Mais les Américains ne devraient pas se méprendre sur le fait que les
Russes restent indéfiniment accommodants. Récemment, les Russes ont mis
les Américains sur le bûcher après leur bombardement «accidentel» des
troupes syriennes à Deir-ez-Zor, clairement coordonné avec ISIS, qui a
lancé une attaque immédiatement après le raid aérien. Cet incident, qui
était une violation flagrante de l’accord de cessez-le feu, a incité les
Russes à étiqueter les Américains avec un mot russe particulièrement
blessant : «недоговороспособные» − incapables d’honorer un
accord.
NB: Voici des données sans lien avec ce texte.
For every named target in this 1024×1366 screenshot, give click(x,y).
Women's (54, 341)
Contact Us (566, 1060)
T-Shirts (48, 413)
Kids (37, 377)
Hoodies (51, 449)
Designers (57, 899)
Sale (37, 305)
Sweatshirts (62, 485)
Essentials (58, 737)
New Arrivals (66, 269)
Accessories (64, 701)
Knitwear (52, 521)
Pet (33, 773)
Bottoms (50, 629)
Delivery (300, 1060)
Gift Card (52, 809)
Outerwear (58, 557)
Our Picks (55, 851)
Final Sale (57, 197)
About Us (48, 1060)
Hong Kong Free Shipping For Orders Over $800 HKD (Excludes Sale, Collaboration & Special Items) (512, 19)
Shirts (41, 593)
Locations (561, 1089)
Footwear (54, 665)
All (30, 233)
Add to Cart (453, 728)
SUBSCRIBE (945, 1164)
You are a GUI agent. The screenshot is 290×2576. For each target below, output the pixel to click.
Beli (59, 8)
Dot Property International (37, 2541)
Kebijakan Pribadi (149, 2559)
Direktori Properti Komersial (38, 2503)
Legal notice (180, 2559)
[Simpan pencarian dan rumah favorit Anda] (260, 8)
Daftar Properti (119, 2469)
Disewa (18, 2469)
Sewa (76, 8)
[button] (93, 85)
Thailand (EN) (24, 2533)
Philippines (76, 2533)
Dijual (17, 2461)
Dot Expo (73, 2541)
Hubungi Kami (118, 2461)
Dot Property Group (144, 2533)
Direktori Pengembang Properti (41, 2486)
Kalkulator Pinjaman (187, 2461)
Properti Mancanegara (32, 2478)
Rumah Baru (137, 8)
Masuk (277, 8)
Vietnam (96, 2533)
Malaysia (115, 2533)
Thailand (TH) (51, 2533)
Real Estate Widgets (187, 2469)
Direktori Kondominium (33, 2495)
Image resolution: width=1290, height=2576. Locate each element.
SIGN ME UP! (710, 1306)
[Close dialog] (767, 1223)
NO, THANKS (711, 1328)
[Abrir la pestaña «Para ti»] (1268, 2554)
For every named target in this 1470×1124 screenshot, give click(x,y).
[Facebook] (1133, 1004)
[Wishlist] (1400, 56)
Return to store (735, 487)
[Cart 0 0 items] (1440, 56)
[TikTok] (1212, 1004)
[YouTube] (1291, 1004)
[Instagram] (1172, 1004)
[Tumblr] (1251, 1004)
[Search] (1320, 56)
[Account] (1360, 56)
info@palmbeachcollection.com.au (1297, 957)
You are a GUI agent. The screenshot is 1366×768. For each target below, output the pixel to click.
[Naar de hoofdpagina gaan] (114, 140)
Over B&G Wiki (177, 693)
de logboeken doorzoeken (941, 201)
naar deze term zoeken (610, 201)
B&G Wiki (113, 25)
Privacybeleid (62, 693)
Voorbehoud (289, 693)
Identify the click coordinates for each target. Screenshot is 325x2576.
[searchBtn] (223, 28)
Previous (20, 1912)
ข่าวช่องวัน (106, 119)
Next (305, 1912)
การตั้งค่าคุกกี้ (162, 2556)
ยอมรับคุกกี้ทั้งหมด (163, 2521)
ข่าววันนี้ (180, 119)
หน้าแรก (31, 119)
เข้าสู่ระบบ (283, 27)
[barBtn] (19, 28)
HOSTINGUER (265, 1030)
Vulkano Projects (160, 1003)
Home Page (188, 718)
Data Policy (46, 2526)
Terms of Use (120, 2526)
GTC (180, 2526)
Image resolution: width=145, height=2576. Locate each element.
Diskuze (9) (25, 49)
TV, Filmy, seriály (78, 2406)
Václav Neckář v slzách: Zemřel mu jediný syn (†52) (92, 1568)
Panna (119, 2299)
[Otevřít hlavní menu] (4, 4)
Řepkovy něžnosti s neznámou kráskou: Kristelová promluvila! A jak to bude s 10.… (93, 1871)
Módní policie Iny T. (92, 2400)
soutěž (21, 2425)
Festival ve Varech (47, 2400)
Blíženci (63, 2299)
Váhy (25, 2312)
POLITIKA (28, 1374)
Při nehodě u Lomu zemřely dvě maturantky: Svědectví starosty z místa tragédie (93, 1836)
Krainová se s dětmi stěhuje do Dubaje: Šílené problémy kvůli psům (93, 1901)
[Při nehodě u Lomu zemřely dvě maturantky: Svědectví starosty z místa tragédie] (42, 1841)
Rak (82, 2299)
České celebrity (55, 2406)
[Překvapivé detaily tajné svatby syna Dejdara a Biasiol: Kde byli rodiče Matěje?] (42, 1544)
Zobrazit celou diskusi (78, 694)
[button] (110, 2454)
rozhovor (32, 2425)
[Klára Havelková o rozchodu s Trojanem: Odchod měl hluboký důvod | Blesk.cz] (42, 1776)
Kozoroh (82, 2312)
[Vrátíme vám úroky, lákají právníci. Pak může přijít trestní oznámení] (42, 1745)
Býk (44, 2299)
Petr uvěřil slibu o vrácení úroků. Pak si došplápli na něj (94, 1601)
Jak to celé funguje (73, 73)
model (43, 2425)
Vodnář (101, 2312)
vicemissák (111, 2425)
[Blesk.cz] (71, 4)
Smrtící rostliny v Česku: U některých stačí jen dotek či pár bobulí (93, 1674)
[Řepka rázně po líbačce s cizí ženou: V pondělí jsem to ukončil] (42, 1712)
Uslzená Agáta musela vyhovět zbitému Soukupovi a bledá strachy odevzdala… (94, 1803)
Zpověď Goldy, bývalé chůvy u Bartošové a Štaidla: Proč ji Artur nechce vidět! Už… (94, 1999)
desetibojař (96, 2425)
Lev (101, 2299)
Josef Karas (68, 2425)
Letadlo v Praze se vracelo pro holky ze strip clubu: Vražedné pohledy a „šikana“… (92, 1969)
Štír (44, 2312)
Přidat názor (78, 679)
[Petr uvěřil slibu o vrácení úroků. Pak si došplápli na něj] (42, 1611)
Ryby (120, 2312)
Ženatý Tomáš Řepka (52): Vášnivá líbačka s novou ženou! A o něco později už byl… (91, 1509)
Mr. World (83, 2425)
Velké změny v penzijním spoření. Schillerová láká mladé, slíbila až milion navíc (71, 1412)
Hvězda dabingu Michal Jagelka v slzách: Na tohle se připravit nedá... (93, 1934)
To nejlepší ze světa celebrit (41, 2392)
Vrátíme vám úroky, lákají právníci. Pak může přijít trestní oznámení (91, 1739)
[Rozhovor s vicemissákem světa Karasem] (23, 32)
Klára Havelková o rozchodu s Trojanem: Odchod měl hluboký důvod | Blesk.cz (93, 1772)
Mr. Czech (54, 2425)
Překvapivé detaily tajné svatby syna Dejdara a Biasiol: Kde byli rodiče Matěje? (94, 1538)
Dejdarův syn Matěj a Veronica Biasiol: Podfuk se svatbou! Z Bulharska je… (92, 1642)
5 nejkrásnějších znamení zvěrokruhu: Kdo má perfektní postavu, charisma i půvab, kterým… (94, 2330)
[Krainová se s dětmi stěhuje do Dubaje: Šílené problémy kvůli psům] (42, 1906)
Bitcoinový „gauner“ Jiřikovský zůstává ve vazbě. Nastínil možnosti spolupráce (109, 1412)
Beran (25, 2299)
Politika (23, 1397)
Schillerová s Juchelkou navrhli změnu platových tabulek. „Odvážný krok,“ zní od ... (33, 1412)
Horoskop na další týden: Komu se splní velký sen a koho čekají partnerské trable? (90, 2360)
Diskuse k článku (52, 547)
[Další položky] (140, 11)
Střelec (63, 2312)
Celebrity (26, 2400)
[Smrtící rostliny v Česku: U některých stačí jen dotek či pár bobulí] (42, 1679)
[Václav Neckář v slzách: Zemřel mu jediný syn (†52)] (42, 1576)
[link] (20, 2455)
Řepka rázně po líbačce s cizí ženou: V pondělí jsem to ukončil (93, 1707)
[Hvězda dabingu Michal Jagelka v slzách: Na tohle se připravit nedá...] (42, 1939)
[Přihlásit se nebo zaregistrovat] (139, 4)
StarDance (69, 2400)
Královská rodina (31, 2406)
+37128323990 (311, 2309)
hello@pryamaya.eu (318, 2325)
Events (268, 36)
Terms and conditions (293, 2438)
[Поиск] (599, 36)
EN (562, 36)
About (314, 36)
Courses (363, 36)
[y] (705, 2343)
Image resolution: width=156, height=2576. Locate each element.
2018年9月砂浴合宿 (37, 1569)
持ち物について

Certains observateurs pensaient que le fiasco de Deir-ez-Zor
signalait que l’administration Obama ne contrôlait plus le Pentagone,
qui court maintenant comme un poulet sans tête autour de la basse-cour.
Cette impression a été renforcée lorsque les Américains, ou leurs
mandataires terroristes, ont bombardé un convoi humanitaire et ont tenté
d’en rejeter la faute sur les Russes.
Les Russes ont également annulé un accord, le seul traité de
réduction des armes qu’Obama a réussi à négocier au cours de ses huit
ans de mandat pour se débarrasser de l’excès de plutonium, en raison de
l’échec américain à en brûler leur part dans un réacteur à neutrons
rapides qu’ils avaient convenu de construire à cet effet à Savannah
River en Géorgie. Les surgénérateurs sont difficiles à concevoir, et la
plupart des nations nucléaires ont échoué à en construire et à les
exploiter. Ils n’ont aucun sens économique et, comme les réacteurs basés
sur la fusion, ils resteront à jamais une «source d’énergie du futur». Pourtant, les Américains ont signé un engagement pour en construire et en exploiter un.
Les Américains ont accepté leur punition avec à peine un gémissement
entendu dans la presse nationale, probablement trop occupée à être
hystérique. Peut-être que ce sont des moyens inefficaces de les
insulter. Pourtant, je préfère prendre cela comme un signe d’espoir que
le patient reste au moins un peu rationnel.
En ce qui concerne le méchant problème médical de l’hystérie
anti-russe… Je suis sûr que certains psychologues et psychiatres russes
hautement qualifiés seront là pour aider aussi.